Еще одной опасной инсайдерской угрозой являются корпоративный саботаж и диверсии, совершенные инсайдерами из эмоциональных и нерациональных побуждений, уязвленного самолюбия и обиды. В отличие от хакера, саботажник не преследует финансовой выгоды. По мнению экспертов компании InfoWatch, наилучшее средство предотвращения корпоративного саботажа – это профилактические меры. Прежде всего компаниям нужно проверять рекомендации и места предыдущей работы нанимаемых служащих. Таким способом удается исключить те 30 % претендентов, которые имели криминальную историю. Также целесообразно проводить регулярные тренинги и семинары, на которых до персонала доводится информация об угрозах ИТ-безопасности и последствиях саботажа.

Управление безопасностью включает в себя управление рисками, политики информационной безопасности, процедуры, стандарты, руководства, базисы, классификацию информации, организацию безопасности и обучение по вопросам безопасности.

Процесс управления рисками ИБ может затрагивать только информационные риски либо может быть интегрирован с общим процессом управления рисками в организации, поскольку риски информационной безопасности затрагивают подразделения, ведущие основные направления ее деятельности, подразделение управления информационной инфраструктурой, ИТ-подраз-деление.

Процесс управления рисками информационной безопасности можно подразделить на следующие основные этапы:

1) выбор анализируемых объектов и уровня детализации их рассмотрения;

2) выбор методики оценки рисков;

3) идентификация активов;

4) анализ угроз и их последствий, определение уязвимостей в защите;

5) оценка рисков;

6) выбор защитных мер;

7) реализация и проверка выбранных мер;

8) оценка остаточного риска.

Процесс управления безопасностью является непрерывным. Регулярная переоценка рисков позволит поддерживать данные о безопасности информационной системы организации в актуальном состоянии, оперативно выявлять новые опасные риски и нейтрализовывать их экономически целесообразным образом. Процесс начинается с анализа объектов информационной безопасности и идентификации угроз. Анализируемые виды угроз следует классифицировать по выделенному набору факторов, характеризующих простоту эксплуатации уязвимостей, и в пределах выбранных видов провести максимально полное рассмотрение. Прогнозирование вероятности угроз проводится уже на основании свойств уязвимости и групп нарушителей, от которых исходят угрозы. В процессе идентификации и оценки уязвимостей очень важен экспертный опыт специалистов по ИБ, выполняющих оценку рисков, и используемые статистические материалы и отчеты по уязвимостям и угрозам в области информационной безопасности.
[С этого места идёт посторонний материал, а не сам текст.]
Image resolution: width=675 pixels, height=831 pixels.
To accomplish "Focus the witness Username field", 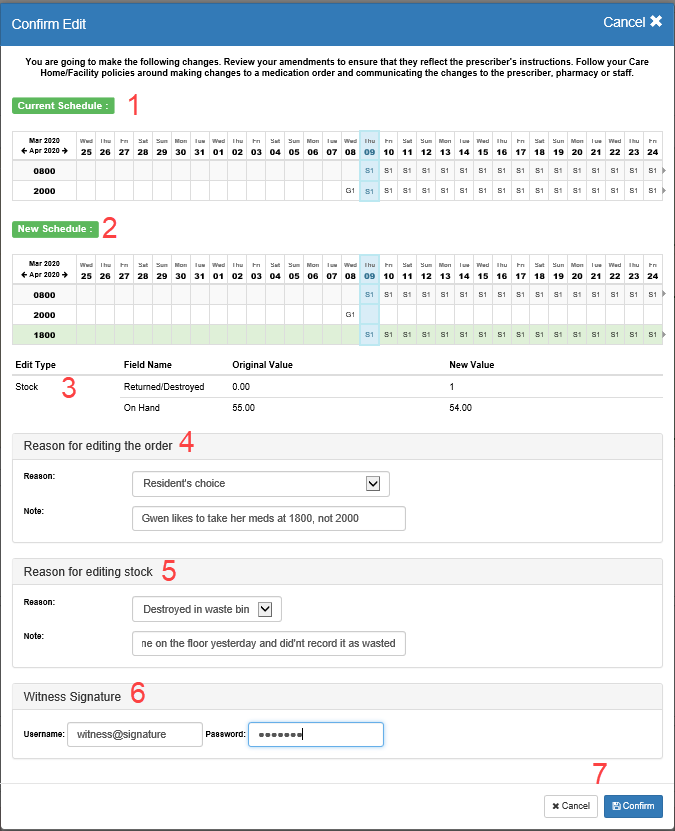I will pos(134,734).
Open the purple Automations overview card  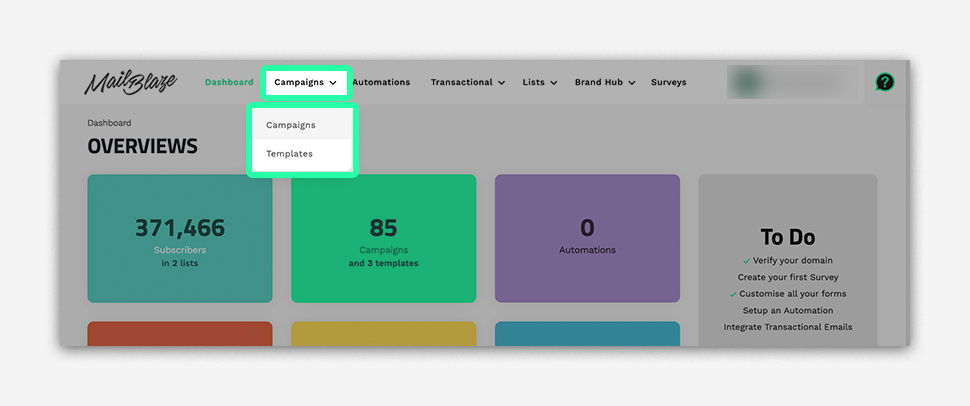coord(587,238)
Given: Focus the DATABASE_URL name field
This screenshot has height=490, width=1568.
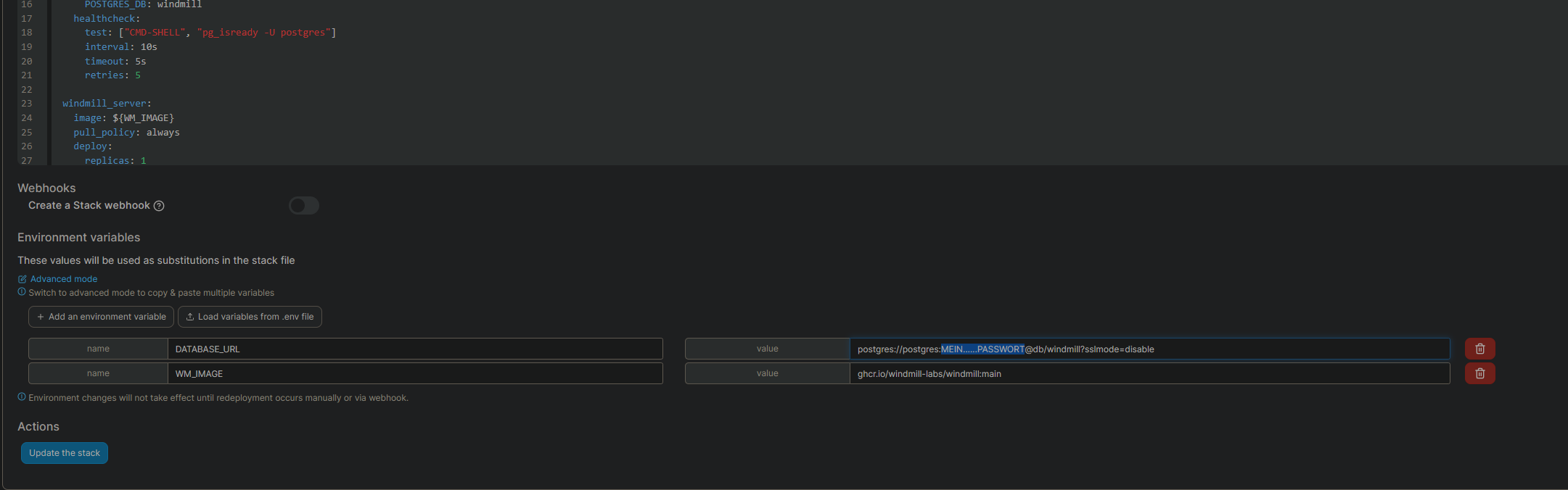Looking at the screenshot, I should (x=414, y=349).
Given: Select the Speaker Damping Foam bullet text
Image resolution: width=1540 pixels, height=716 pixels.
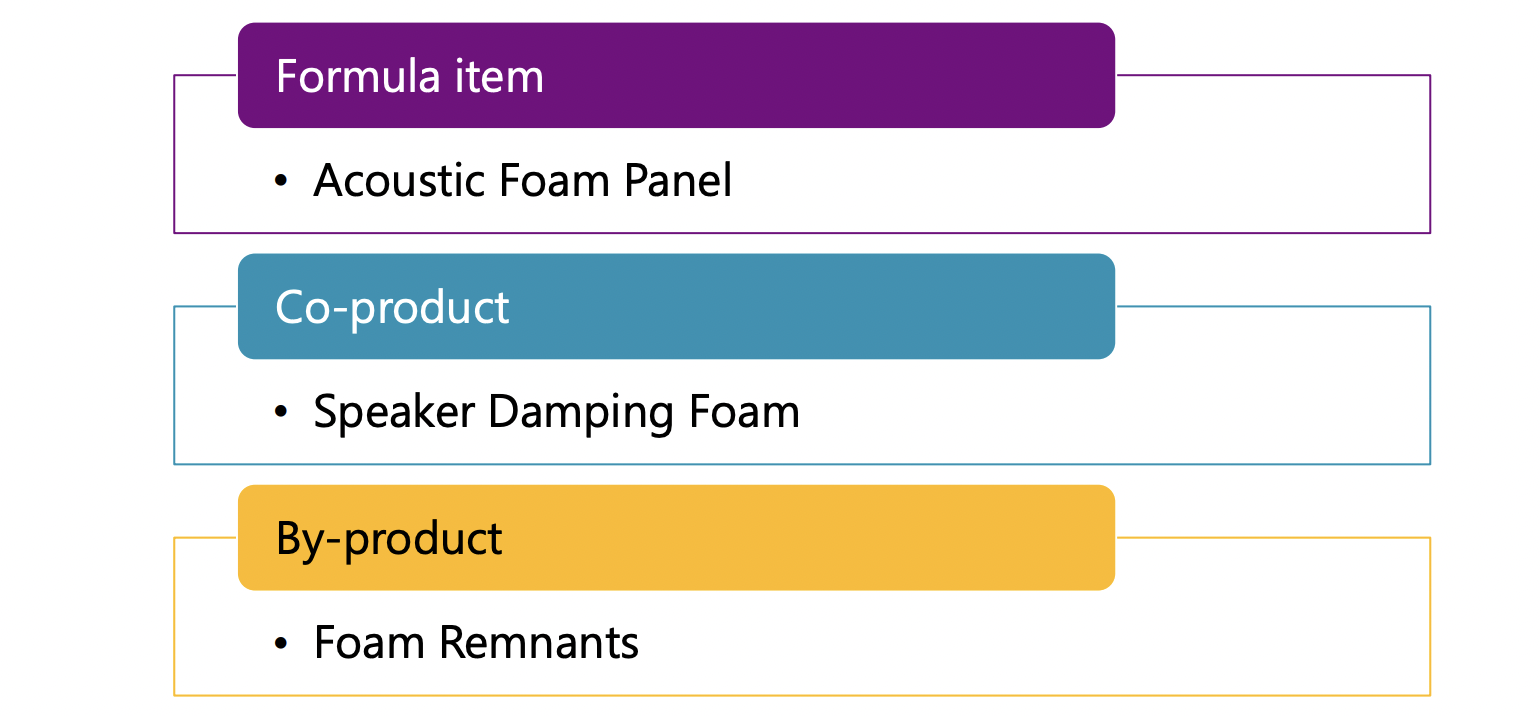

Целесообразно выявлять не только сами угрозы, но и источники их возникновения для выбора наиболее подходящего средства защиты. Например, нелегальный вход в систему может стать следствием подбора пароля или подключения к сети неавторизованного оборудования. Для противодействия каждому из способов нелегального входа нужны свои механизмы безопасности.

После идентификации угрозы необходимо оценить вероятность ее осуществления и размер потенциального ущерба с использованием шкал и критериев оценки. При этом величина ущерба и вероятности не обязательно должна быть выражена в абсолютных денежных показателях. Используемые методы анализа и оценки рисков информационной безопасности (сценарный анализ, прогнозирование) допускают применение порядковой или количественной шкалы. Можно также использовать трехбалльную шкалу оценки вероятности и угроз: низкая/средняя/высокая. Но при этом надо одинаково понимать, что стоит за каждым из этих значений.

Оценивая тяжесть ущерба, необходимо иметь в виду не только непосредственные расходы на замену оборудования или восстановление информации, но и более отдаленные, такие как подрыв репутации, ослабление позиций на рынке и т. п.

После оценки рисков следует выбрать защитные меры, направленные на снижение рисков и реализацию потребностей информационной безопасности. В качестве защитных мер могут использоваться дополнительная настройка программного обеспечения, строгое управление паролями, охрана, механизмы контроля доступа операционных систем, обучение пользователей вопросам безопасности.